◆ **Task directions**
Starting with the line that contains "Accept All (35, 2564)" and stopping after the line that contains "You are a GUI", return each line below exactly as written, with no others.

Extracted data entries

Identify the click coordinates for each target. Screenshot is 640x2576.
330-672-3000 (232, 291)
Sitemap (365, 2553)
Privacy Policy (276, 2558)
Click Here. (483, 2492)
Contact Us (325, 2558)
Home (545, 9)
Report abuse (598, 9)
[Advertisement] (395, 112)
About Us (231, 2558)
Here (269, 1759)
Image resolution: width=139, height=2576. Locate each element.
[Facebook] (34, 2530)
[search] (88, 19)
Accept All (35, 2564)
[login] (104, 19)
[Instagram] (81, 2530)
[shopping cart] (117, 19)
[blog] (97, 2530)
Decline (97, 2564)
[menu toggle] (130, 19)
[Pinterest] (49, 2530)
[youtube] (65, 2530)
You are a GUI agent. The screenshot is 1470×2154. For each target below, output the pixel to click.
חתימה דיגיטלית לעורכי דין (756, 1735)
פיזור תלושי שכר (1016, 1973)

◆ **Solution below**
Accept All (35, 2564)
[login] (104, 19)
[Instagram] (81, 2530)
[shopping cart] (117, 19)
[blog] (97, 2530)
Decline (97, 2564)
[menu toggle] (130, 19)
[Pinterest] (49, 2530)
[youtube] (65, 2530)
You are a GUI agent. The screenshot is 1470×2154. For each target below, output the pixel to click.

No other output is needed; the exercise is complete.